How can you apply this practically? I’m a big fan of having a little mantra, or something I can say to myself when the pressure’s on. When my kids were little, I’d say “These are problems we can solve.” Now, it’s morphed into “I can only move forward.” Whatever it is, it’s something to say to myself when I feel myself turning pressure into stress that brings me back and helps me focus on what I can control.

You know yourself best

Here’s where on stand on Simone Biles: I’m 100% with her.

There was an incredible amount of pressure on her at these games. And she listened to herself, and decided to do what was right for her. She made decisions to support her own mental (and physical) health, even though she knew how much crap would rain down on her. She knew herself, and she did was was right for her.

Have you ever stayed in a job too long? A relationship? Have you worked right through pain and illness, putting yourself at greater risk? Do you have a tendency to work too much and burn out?

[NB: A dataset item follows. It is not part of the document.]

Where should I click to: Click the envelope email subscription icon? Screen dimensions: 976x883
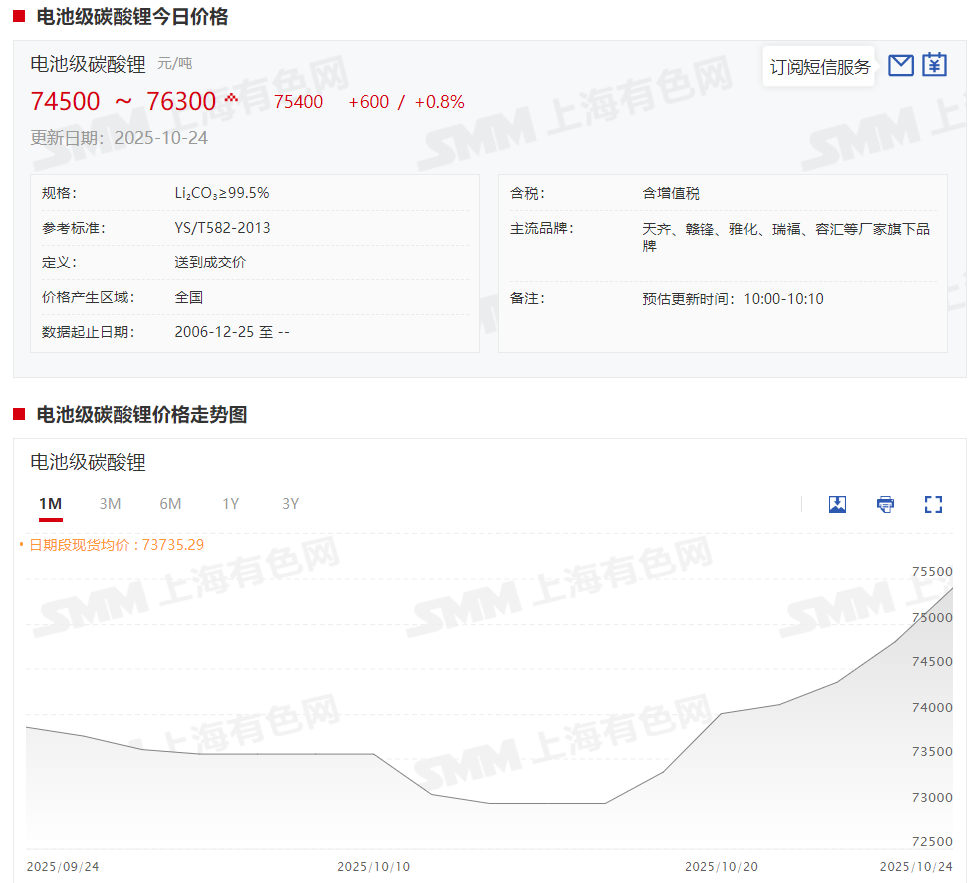(x=901, y=66)
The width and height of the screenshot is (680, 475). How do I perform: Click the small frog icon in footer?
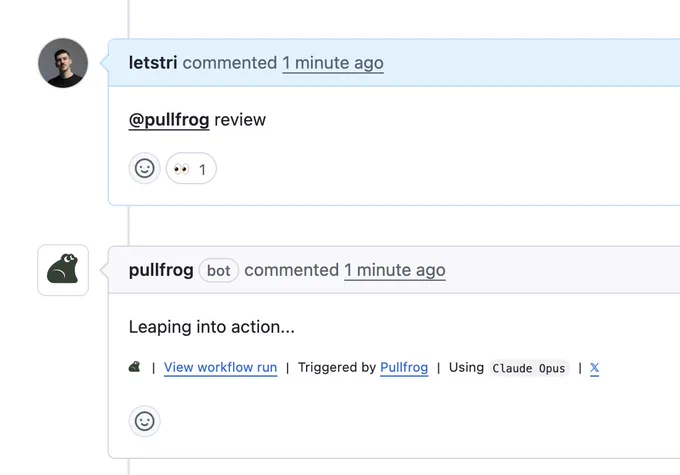[x=135, y=367]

Here’s the thing, no one really knows what’s going on with you, but you. You know yourself best and you know what’s best for you. When you’ve stayed in that job too long and it’s sucking your soul, you know. When you’re working too much and you need a rest, you know.

But here’s the hard thing, the thing we can learn from Simone Biles: Don’t just listen to that voice, do something to support it. Will other people like your decisions? Not necessarily. Should you do what’s right for you anyway? Absolutely.

Anxiety and excitement are two sides of the same coin

Do you ever look at those Olympians on the diving board, or at the running blocks and think: “How can they be so poised? Aren’t they nervous?” And honestly, I don’t know any Olympians, so I have no idea how they really feel. But one thought kept running through my head while watching these Olympians waiting for the race to start: “anxiety reappraisal”.

What the heck is anxiety reappraisal? Well, it’s a dead simple trick that lots of folks use when they have to do high pressure things, which, in your world, might be more along the lines of public speaking, or presenting in a big meeting.

Anxiety reappraisal is this: When you feel all those physical feelings of nervousness or anxiety, tell yourself you’re excited. Why? Anxiety and excitement are both feelings of arousal and have a lot of the same physical symptoms: heart racing, butterflies in the stomach, sweaty palms. So the mental jump from nervous to excited isn’t too far away. And, when you’re exited, you’re thinking about how something could go well, while when you’re nervous, you’re usually thinking the opposite. What would you prefer? What is more likely to lead to your success?

So, next time you’re feeling nervous, try telling yourself you’re excited instead, and see what happens.

What did you learn from the Olympics this year?